--- Provided material ---

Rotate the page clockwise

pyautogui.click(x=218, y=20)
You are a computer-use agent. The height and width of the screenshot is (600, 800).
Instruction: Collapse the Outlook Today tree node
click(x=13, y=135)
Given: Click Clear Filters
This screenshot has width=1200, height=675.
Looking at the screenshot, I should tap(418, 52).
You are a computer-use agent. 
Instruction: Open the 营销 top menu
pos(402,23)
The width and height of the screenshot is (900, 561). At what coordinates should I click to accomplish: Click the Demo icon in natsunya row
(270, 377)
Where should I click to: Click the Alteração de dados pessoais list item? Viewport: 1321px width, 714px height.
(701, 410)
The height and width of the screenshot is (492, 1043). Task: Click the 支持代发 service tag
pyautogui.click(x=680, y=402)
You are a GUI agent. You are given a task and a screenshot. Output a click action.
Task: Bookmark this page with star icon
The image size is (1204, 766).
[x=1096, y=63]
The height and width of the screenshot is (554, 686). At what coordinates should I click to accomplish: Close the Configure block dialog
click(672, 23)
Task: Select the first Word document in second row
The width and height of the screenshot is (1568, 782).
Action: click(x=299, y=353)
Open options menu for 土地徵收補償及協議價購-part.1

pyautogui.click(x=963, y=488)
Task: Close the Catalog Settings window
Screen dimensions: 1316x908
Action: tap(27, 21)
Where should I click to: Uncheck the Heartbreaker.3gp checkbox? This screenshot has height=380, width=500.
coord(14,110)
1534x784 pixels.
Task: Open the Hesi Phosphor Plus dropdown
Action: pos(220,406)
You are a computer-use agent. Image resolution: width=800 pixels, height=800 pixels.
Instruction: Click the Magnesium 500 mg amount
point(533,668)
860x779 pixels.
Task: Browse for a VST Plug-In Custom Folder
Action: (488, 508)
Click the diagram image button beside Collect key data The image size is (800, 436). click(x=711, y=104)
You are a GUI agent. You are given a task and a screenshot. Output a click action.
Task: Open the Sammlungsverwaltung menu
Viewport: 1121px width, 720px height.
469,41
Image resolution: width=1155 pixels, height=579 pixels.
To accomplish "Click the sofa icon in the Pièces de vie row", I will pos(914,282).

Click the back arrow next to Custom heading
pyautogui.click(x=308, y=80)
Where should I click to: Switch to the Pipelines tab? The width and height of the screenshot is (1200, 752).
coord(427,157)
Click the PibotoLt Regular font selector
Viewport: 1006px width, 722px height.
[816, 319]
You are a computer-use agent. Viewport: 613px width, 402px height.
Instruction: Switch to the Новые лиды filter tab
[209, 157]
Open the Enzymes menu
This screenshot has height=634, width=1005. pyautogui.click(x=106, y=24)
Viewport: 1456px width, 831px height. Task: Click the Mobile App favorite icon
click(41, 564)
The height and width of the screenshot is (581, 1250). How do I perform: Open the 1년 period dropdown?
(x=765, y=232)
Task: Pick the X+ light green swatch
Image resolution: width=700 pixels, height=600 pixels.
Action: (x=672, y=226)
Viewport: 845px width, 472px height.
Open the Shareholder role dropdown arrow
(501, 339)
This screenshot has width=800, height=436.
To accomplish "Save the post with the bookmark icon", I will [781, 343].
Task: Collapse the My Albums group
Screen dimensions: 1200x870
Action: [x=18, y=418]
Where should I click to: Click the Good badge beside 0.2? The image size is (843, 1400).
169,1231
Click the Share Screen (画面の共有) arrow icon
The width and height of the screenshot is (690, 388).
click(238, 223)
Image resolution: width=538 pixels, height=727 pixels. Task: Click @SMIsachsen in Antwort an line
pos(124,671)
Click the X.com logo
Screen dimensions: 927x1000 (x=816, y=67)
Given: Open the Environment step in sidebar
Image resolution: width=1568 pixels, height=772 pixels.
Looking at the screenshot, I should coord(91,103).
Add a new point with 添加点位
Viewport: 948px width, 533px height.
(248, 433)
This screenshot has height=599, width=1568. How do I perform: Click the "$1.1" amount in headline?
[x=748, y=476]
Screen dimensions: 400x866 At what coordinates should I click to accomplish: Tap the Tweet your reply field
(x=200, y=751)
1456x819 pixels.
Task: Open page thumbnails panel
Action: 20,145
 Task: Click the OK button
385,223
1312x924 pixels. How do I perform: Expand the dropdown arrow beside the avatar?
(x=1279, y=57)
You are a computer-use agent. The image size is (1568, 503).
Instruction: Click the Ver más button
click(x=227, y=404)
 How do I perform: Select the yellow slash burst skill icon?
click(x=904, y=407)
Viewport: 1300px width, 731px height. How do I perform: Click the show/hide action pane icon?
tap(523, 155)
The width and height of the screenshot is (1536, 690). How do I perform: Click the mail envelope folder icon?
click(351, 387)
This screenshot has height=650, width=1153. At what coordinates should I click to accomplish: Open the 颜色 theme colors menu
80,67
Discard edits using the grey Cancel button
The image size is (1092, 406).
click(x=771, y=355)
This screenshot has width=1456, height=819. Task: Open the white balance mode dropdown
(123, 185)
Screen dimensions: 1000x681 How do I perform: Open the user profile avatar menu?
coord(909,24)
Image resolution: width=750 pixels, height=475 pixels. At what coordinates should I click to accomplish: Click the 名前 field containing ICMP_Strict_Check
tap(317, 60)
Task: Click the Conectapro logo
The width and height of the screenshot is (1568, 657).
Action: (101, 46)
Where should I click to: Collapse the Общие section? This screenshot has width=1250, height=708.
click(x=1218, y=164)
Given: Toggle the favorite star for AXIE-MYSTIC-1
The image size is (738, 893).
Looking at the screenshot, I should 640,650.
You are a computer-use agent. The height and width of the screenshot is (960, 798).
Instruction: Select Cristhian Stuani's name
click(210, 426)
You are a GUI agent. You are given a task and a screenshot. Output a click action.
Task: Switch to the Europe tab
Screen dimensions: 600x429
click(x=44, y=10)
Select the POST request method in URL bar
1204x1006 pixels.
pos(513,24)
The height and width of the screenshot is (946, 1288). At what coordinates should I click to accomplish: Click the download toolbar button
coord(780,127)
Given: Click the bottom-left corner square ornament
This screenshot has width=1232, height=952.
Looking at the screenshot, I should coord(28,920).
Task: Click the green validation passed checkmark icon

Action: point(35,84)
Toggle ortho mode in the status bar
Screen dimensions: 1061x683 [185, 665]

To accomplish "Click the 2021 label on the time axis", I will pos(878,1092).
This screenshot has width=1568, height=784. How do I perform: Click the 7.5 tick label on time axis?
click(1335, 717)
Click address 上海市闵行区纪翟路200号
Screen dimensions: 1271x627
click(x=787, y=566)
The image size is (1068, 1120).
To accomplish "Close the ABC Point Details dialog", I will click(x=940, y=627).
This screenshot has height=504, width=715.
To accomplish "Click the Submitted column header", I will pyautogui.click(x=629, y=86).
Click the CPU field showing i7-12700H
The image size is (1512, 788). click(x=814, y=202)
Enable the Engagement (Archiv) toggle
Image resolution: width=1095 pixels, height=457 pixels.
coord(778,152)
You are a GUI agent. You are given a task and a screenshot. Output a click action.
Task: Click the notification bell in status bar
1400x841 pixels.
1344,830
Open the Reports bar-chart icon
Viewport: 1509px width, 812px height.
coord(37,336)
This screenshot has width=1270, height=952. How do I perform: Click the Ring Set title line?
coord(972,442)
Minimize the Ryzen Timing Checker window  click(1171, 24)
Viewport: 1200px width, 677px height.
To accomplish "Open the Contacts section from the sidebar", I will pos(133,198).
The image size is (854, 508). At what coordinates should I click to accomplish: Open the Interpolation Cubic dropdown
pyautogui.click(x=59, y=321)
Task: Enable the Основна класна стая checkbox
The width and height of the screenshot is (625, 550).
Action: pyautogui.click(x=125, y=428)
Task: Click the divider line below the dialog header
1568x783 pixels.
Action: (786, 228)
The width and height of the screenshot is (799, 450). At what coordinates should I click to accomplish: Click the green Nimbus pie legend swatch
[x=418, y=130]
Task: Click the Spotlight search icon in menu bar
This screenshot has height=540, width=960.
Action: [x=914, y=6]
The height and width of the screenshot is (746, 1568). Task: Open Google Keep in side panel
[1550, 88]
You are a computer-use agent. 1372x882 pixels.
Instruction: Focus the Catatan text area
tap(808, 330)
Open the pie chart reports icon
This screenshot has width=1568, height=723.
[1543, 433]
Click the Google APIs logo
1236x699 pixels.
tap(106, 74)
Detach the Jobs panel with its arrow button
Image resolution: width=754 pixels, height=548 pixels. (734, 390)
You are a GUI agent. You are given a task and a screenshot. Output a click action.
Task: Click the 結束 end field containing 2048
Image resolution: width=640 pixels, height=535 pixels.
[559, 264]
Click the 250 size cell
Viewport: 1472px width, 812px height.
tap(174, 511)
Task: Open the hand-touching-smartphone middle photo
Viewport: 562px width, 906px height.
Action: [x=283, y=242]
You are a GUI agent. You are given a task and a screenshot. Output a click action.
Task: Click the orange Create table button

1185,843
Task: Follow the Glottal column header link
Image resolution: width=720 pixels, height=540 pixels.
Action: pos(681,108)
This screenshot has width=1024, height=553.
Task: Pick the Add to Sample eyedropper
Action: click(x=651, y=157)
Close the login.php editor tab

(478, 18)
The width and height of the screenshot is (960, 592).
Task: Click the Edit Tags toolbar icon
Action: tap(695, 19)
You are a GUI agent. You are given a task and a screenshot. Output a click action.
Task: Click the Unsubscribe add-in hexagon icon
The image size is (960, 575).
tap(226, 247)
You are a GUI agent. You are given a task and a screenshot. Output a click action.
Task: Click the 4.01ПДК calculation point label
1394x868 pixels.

---

Your assignment → Please return the lines above that run from the line containing "Viewport: 1509px width, 812px height." to the line containing "Task: Open the hand-touching-smartphone", inclusive, exactly and with no other lines.

Completed exercise →
Viewport: 1509px width, 812px height.
coord(37,336)
This screenshot has width=1270, height=952. How do I perform: Click the Ring Set title line?
coord(972,442)
Minimize the Ryzen Timing Checker window  click(1171, 24)
Viewport: 1200px width, 677px height.
To accomplish "Open the Contacts section from the sidebar", I will pos(133,198).
The image size is (854, 508). At what coordinates should I click to accomplish: Open the Interpolation Cubic dropdown
pyautogui.click(x=59, y=321)
Task: Enable the Основна класна стая checkbox
The width and height of the screenshot is (625, 550).
Action: pyautogui.click(x=125, y=428)
Task: Click the divider line below the dialog header
1568x783 pixels.
Action: (786, 228)
The width and height of the screenshot is (799, 450). At what coordinates should I click to accomplish: Click the green Nimbus pie legend swatch
[x=418, y=130]
Task: Click the Spotlight search icon in menu bar
This screenshot has height=540, width=960.
Action: [x=914, y=6]
The height and width of the screenshot is (746, 1568). Task: Open Google Keep in side panel
[1550, 88]
You are a computer-use agent. 1372x882 pixels.
Instruction: Focus the Catatan text area
tap(808, 330)
Open the pie chart reports icon
This screenshot has width=1568, height=723.
[1543, 433]
Click the Google APIs logo
1236x699 pixels.
tap(106, 74)
Detach the Jobs panel with its arrow button
Image resolution: width=754 pixels, height=548 pixels. (734, 390)
You are a GUI agent. You are given a task and a screenshot. Output a click action.
Task: Click the 結束 end field containing 2048
Image resolution: width=640 pixels, height=535 pixels.
[559, 264]
Click the 250 size cell
Viewport: 1472px width, 812px height.
tap(174, 511)
Task: Open the hand-touching-smartphone middle photo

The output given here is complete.